B The video signals when illuminated with the three colors of illumination light are input to the monitor, and the subject is illuminated with blue illumination light from the output signal of the solid-state image sensor on which the fluorescence transmission filter is arranged. Since the signal output from the video processor can be selected so that only the video signal at the time of inputting is input to the monitor, the general electronic endoscope video processor used so far can be used as it is, Very economical.

[Brief description of drawings]

FIG. 1 is a schematic diagram showing an internal structure of an overall configuration of an embodiment of the present invention.

FIG. 2 is a perspective view showing the external appearance of the overall configuration of the embodiment of the present invention.

FIG. 3 is a side sectional view of the tip of the insertion portion of the electronic endoscope according to the embodiment of the present invention.
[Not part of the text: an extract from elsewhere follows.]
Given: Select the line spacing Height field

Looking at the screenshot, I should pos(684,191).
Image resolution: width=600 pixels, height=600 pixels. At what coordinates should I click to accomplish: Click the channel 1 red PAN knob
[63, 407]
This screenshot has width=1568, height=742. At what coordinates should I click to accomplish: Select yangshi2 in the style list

FIG. 4 is a front view of the distal end surface of the insertion portion of the electronic endoscope according to the embodiment of the present invention.
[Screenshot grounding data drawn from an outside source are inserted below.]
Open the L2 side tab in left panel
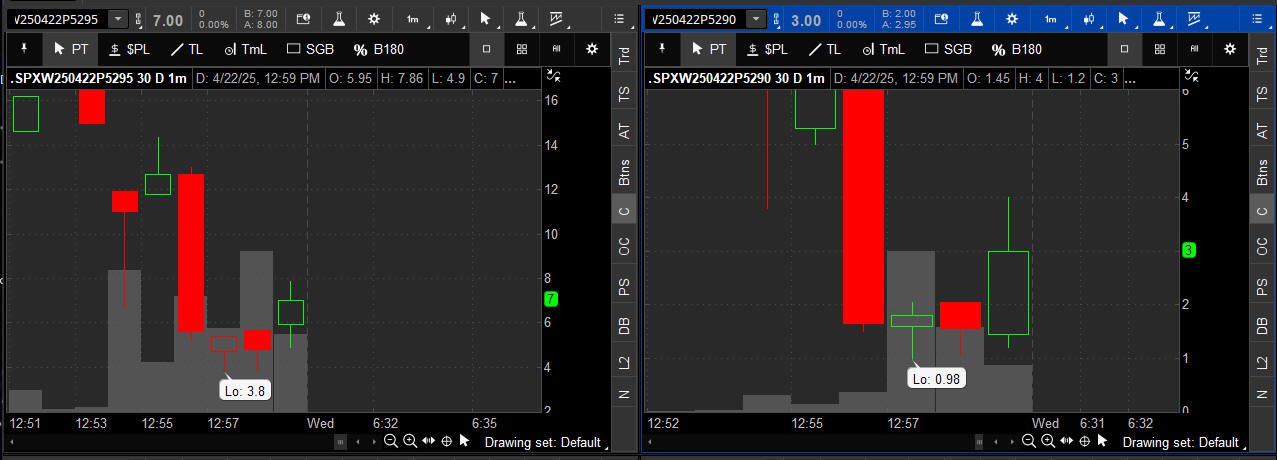tap(624, 362)
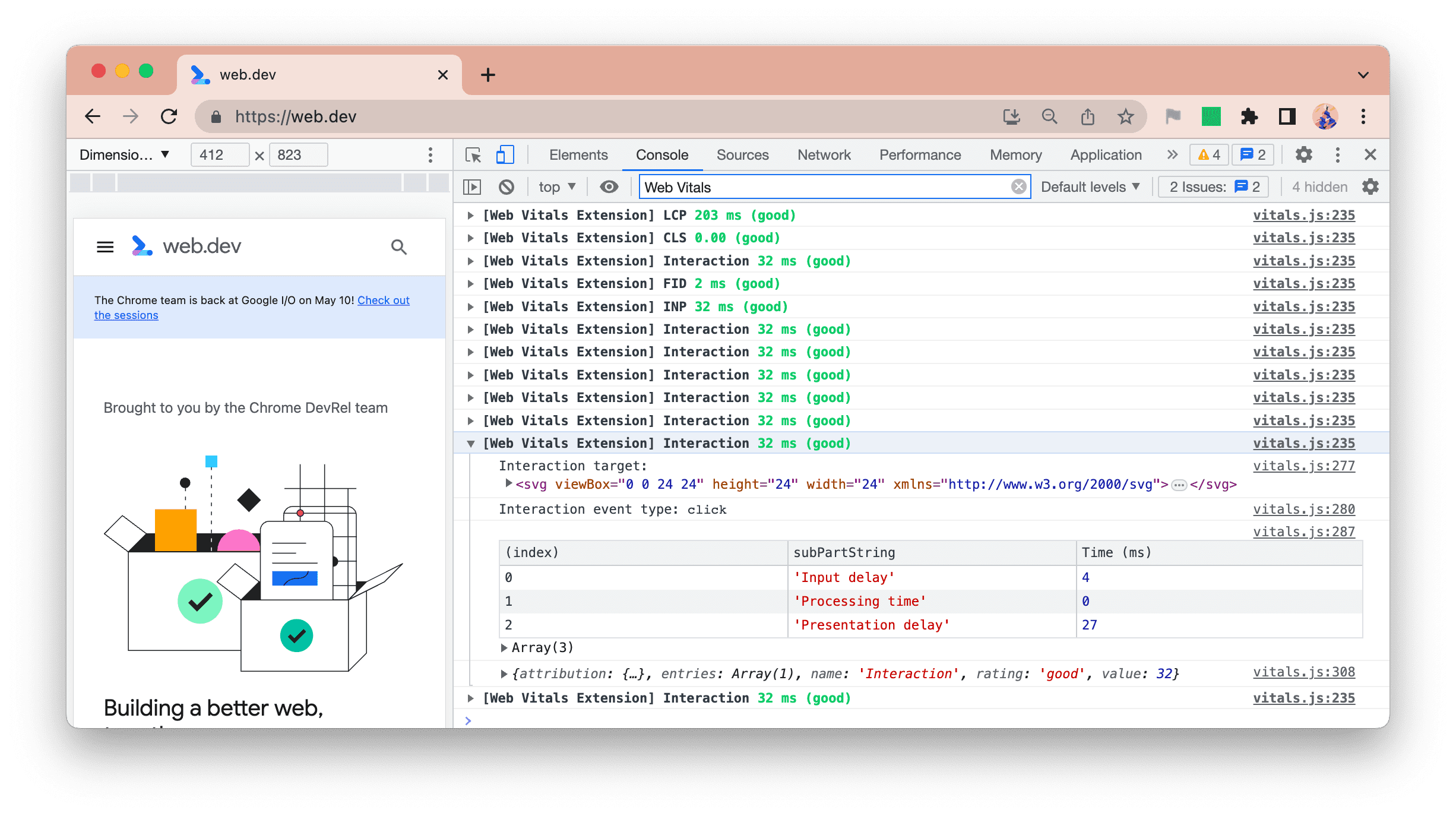Toggle the 4 hidden messages visibility
Image resolution: width=1456 pixels, height=816 pixels.
pyautogui.click(x=1319, y=187)
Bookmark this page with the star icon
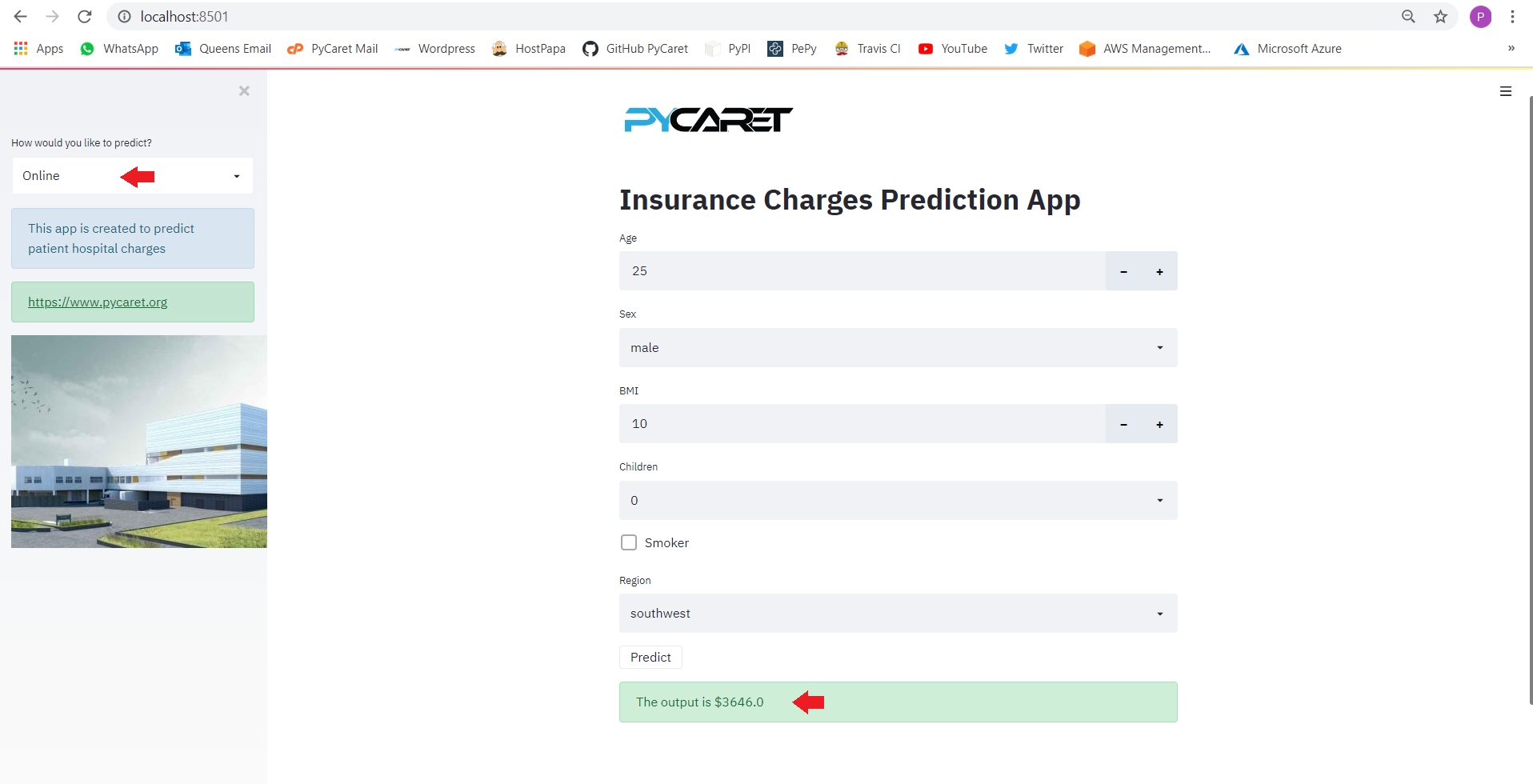 pyautogui.click(x=1440, y=17)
FIG. 5 is a front view of the RGB rotary filter according to the embodiment of the present invention.

[Explanation of symbols]

1 Insert 2,3 Solid-state image sensor 6 Fluorescent transmission filter 21 light source lamp 22 RGB rotation filter 26 Imaging signal switching circuit 28 Changeover switch 29 Video signal switching circuit 40 monitor TV

Continuation of the front page (56) Reference JP-A-3-97441 (JP, A) JP-A-3-97442 (JP, A) JP-A-4-150845 (JP, A) JP-A-5-56918 (JP , A) JP-A-6-125911 (JP, A) US Pat. No. 4821117 (US, A) (58) Fields investigated (Int.Cl. ⁷ , DB name) A61B 1/00

Claims (2)

(57) [Claims] 1. An objective optical system for observing substantially the same direction is arranged in parallel at the tip of an insertion section, and a solid-state image pickup element is arranged at an image forming position of an object by each objective optical system. In front of one of the solid-state imaging devices, a fluorescence transmission filter having a transmission region on the longer wavelength side than the wavelength of excitation light for exciting fluorescence from living tissue and having a characteristic of not transmitting the excitation light is arranged. And an illumination light source for repeatedly irradiating the subject with illumination light of three colors of red, green, and blue in order, and the solid-state image sensor.
Image signals of the imaged subject are processed and the
A video circuit for normal images that outputs a video signal is arranged.
A video processor , image pickup signal switching means for selecting only one of the image pickup signals output from the two solid-state image pickup devices and inputting it to the normal image video circuit, and the fluorescence transmission by the image pickup signal switching means. When the output signal of the solid-state image pickup device on which the filter for display is not arranged is selected, the video signal when the subject is illuminated by the illumination light of each of the three colors is input to the monitor, and the image pickup signal is switched. When the output signal of the solid-state image pickup device on which the fluorescence transmission filter is arranged is selected by the means, a video signal for inputting only the video signal when the subject is illuminated with blue illumination light to the monitor Switching means is provided, and the imaging signal switching means and the video signal switching means are provided.
A stage is located outside the video processor and the video
An electronic endoscope apparatus for fluorescence diagnosis, characterized in that each electronic endoscope apparatus is connected to each processor . 2. The electronic endoscope apparatus for fluorescence diagnosis according to claim 1, wherein the fluorescence transmitting filter transmits only light having a wavelength in the range of approximately 480 nm to 600 nm.